What Is Apache TinkerPop?

An overview of Apache TinkerPop

What is Apache TinkerPop?

Apache TinkerPop is a framework for graph computing.

It is designed as an abstraction layer over individual graph databases. Its goal is to provide a common way to operate a wide range of graph databases.

It already supports various cloud-based and open-source databases, including Neo4j, JanusGraph, Amazon Neptune, and Azure Cosmos DB.

The framework broadly consists of the following components:

A Java-based Core API
Gremlin, a graph traversal language
Gremlin Server, which exchanges queries and data with clients

Graph traversal language: Gremlin

Gremlin is a language specialized for manipulating graph data structures. It serves a role similar to SQL in relational databases.

Gremlin makes it possible to write concise queries. Graphs can also be represented in an RDBMS, but expressing them in SQL often requires many JOINs and produces complex queries. Gremlin instead connects operations through method chains without JOINs, which improves readability.

The following compares a simple SQL query containing a JOIN with its Gremlin equivalent. Note that this is not a perfectly equivalent comparison because the data models differ.

    SELECT Products.ProductName
      FROM Products
INNER JOIN Categories
        ON Categories.CategoryID = Products.CategoryID
     WHERE Categories.CategoryName = 'Beverages'

g.V().has("name","Beverages").in("inCategory").values("name")

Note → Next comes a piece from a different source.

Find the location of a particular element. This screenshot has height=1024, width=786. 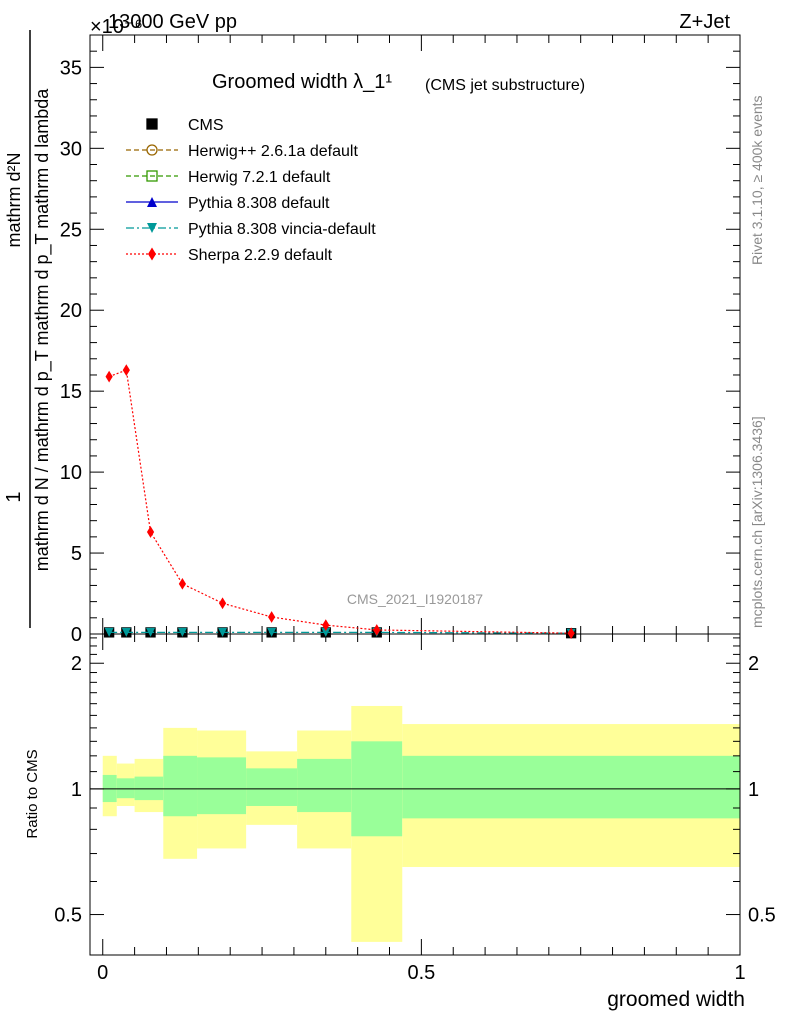

ratio-ylabel: Ratio to CMS is located at coordinates (32, 794).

Gremlin libraries by language

Official libraries let applications written in Python, JavaScript, and other languages define Gremlin traversals.

Libraries for each programming language, such as Gremlin-Python and Gremlin-JavaScript, generally generate bytecode from traversals written in that language and send it to the JVM.

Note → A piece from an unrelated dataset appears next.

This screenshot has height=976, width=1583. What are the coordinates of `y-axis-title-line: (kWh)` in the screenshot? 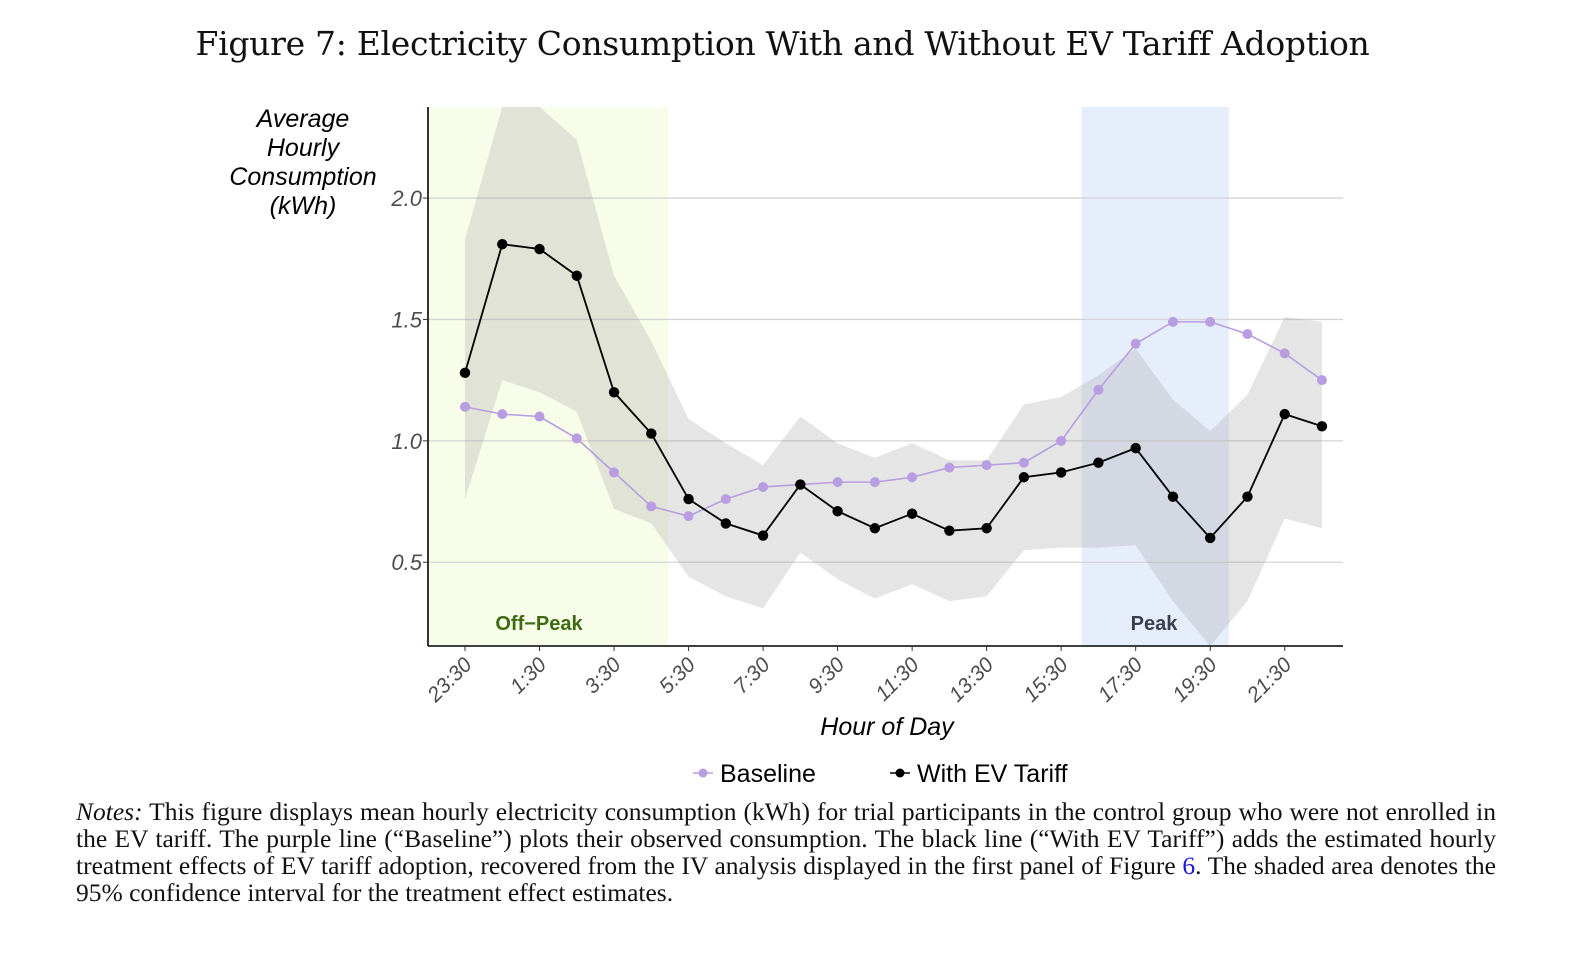 It's located at (304, 206).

Relationship with Amazon Neptune

Amazon Neptune supports both Gremlin and SPARQL for queries. Gremlin will often be the natural choice. SPARQL resembles SQL in both its name and syntax.

SELECT DISTINCT ?name
WHERE {
  ?person v:label "person" .
  ?person v:age ?age .
  ?person e:created ?project .
  ?project v:name ?name .
  ?project v:lang ?lang .
    FILTER (?age > 30 && ?lang == "java")
}

Gremlin is based on the property graph model of nodes, edges, and properties, whereas SPARQL is based on the triple-store model of subject, predicate, and object. Conceptually, Gremlin can therefore feel closer to graph theory.